4. The Barataria Preserve
Best for: viewing alligators while hiking.
The Barataria Preserve is one of the three Jean Lafitte National Historical Parks and Preserves in Louisiana. You find the Barataria Preserve outside of Marrero.
It’s a 26000-acre area that includes swamps, marches, bayous (Louisiana rivers), and forest.
You can see the preserve and spot alligators by walking along its boardwalks or take one of the more challenging dirt trails. Some areas of the preserve are also open to kayaking and canoeing, another great way to see the alligators. You can also book a fully guided tour of the Barataria preserve to see this beautiful area with the help of a local expert.
General access to the preserve is free.
For more information and guidance on where to go, the visitors’ center is open Wednesday-Sunday 9:30 a.m.-4:30 p.m. It’s closed on federal holidays and Mardi Gras. Parking lots are open for access to trails daily including federal holidays 9:00 a.m.-5:00 p.m. except on Mardi Gras when the preserve is completely closed.
5. The Creole Nature Trail All-American Road
Best for: viewing alligators while on the road.
Driving the Creole nature trail is a great way to see the Louisiana alligators in the wild without having to go exploring the swamps and marshes on foot or in a kayak.
It’s a 180-mile-long scenic drive through the wilderness of Louisiana. The trail takes you through marshes and prairies and along the Gulf of Mexico. It is an excellent way of seeing alligators from the comfort of your own car as well as seeing a lot of Louisiana’s unique natural beauty. The trail takes you to three different wildlife refuges Sabine National Wildlife Refuge, the Rockefeller Wildlife Refuge, and the Cameron Prairie National Wildlife Refuge as well as to the Peveto Woods Bird and Butterfly Sanctuary.
6. New Orleans City Park
Best for: viewing alligators in the city
If you are more of a city dweller and spending a day in the swamps sounds like too many mosquitoes and too much humidity you can still see wild alligators by visiting the New Orleans City Park.
New Orleans used to be a dense marshy wetland full of alligators but along with the development of the city and the swamps being drained the alligators moved elsewhere. The only place you can now see alligators within the city of New Orleans is in City Park. The park is full of lagoons and waterways and in and around these places you should be able to spot an alligator or two.
The alligators tend to be on the smaller side though as the Department of Wildlife and Fishery remove the bigger ones.
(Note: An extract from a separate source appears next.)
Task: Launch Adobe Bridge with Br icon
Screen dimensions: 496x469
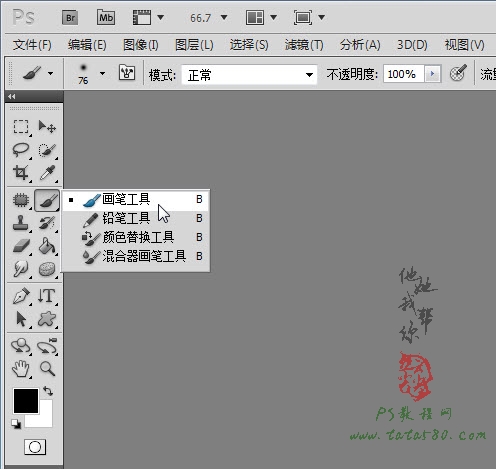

Alligators don’t really attack humans, but they can attack smaller children and pets as they are more the size of alligators’ natural prey. To increase the chances of seeing alligators stay in the wilder parts of the park, north of the I-610.
7. Lafayette, University of Louisiana
Best for: viewing alligators while also getting a higher education.
Yes, that’s correct, another way of seeing wild, well maybe not that wild, alligators without leaving the city is to take a stroll through the University of Louisiana campus in Lafayette.
In the middle of campus, there’s a swamp-like a lake that is home to a few of the famous American Louisiana Alligators. The lake, Cypress Lake is commonly called just “the swamp” and has become a bit of a tourist attraction in Lafayette, Louisiana.
Best for: viewing alligators while also being very cultural.
You’ll find Vermilionville on the banks of the Bayou Vermilion. Vermilionville is among the top sites to visit in Lafayette and also a place where you can spot alligators that don’t require a day in the swamps.
Read more about what you can do at Vermilionville in my guide to fun things to do in Lafayette.
9. Audubon Aquarium
Best for: viewing alligators without any risk of getting wet.
I generally don’t recommend zoos and aquariums for seeing and experiencing wildlife as they are obviously no longer wild and it’s just sad to see wildlife in captivity rather than free and in their natural habitat.
However, the Audubon Aquarium has one of the few (one of two in Louisiana) albino alligators. You are extremely unlikely to see one of these rare white creatures in the wild and hence it could be worth stopping by the Aquarium.